Prima di concludere, vorrei aggiungere una nota a proposito del rapporto Agostino-Sofia. Ma occorre qui un’acuta osservazione fatta da D. H. Lawrence nel primo capitolo dei suoi “Classici Americani”. L’artista, dice Lawrence, è un gran bugiardo, ma la sua arte vi dirà sempre la verità. Egli, di solito, decide di orientarsi verso una morale e di farne un racconto che, regolarmente, però, finisce per orientarsi verso tutt’altra morale: « Un po’ come Dostoiewskij, che si atteggia a Gesù e si rivela un piccolo mostro». In Violenza, oh cara, a dispetto della morale e di tutta l’etica di fondo, spunta un germoglio assolutamente inatteso: la sensualità dell’autore.

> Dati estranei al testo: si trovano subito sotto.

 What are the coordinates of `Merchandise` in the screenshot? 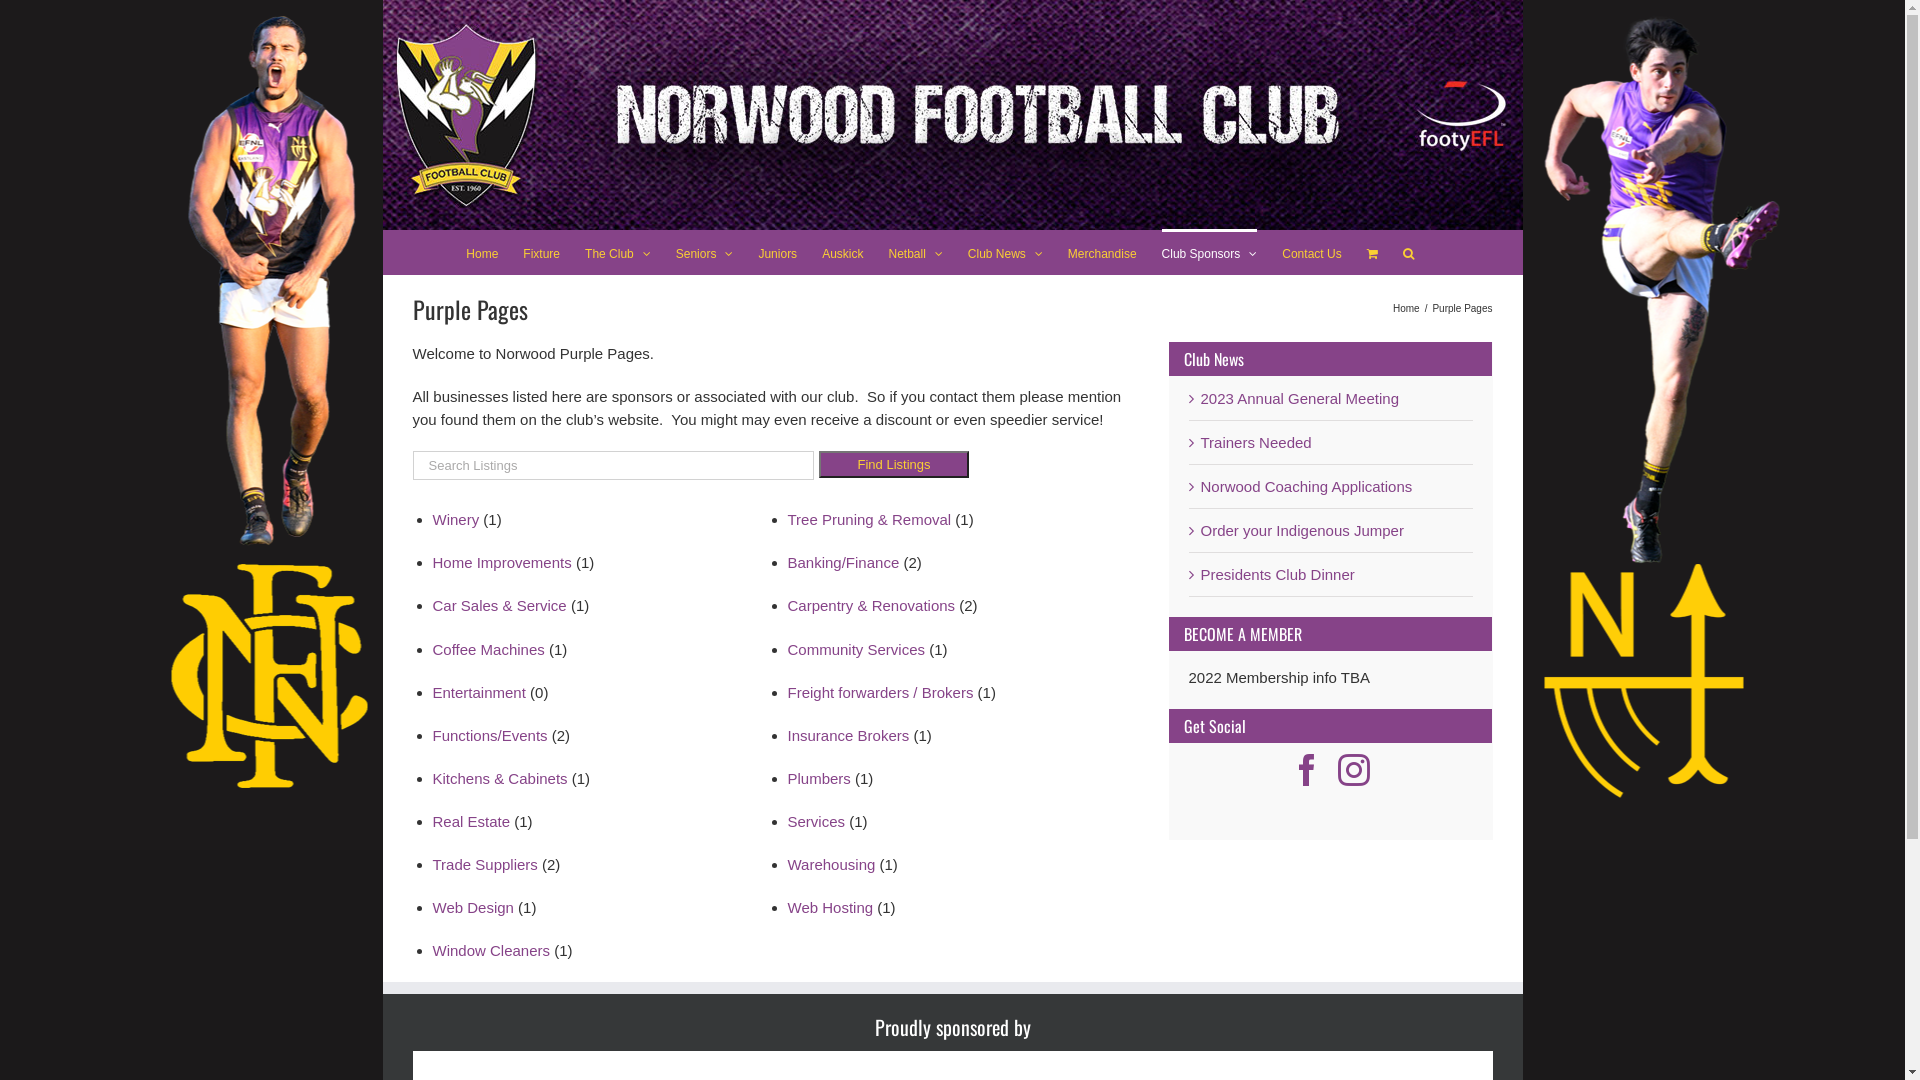 It's located at (1102, 252).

Agostino, che già prima ha indugiato sul .ricordo delle sue consuetudini erotiche con Carmela, desidera Sofia. 11 che sarebbe normale, se sottinteso, considerata la sua buona fede nel voler fare del bene alla donna e alla sua bambina, accogliendole in casa. Ma Agostino desidera avidamente Sofia, e la descrizione delle attese, occhiate, fantasie, come dell’affinarsi delle sue arti che spiano e tendono agguati per far cadere la donna (la quale sintomaticamente cederà d’impulso proprio), occupa un capitolo a sé, rivelando la voluttuosa attenzione dell’autore all’argomento, l’erompere d’una consumata frenesia sensuale.

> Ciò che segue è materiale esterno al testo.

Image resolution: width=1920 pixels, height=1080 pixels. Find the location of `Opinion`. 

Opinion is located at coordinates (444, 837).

In ogni caso non è Sofia il personaggio emblematico del libro, ma Carmela, la donna delle pulizie, « mezza campagnola e mezza cittadina “. Carmela è una creatura viva e una delle più vere di Cammarata. Essa si dà ad Agostino con una dedizione così spontanea da non sfiorare i margini del peccato; vive affettuosa nella penombra e veglia, amante e madre come la grande terra che accoglie nel suo amplesso il seme e il riposo degli uomini. Anche lei, naturalmente, ha i suoi problemi, ma è d’un candore che semplifica tutto con assennatezza; conosce i limiti della propria condizione e sa uscire di scena quando gli eventi prendono una certa piega. Un po’ Diodata e forse un po’ Molly Bloom, è l’anima speculare del libro, il senso di una poetica liberale che ha il coraggio, in tempi così sofisticati, di essere anche semplice.
Ugo Morale
Da “Spiragli”, anno IV, n.3, 1992, pagg. 69-72.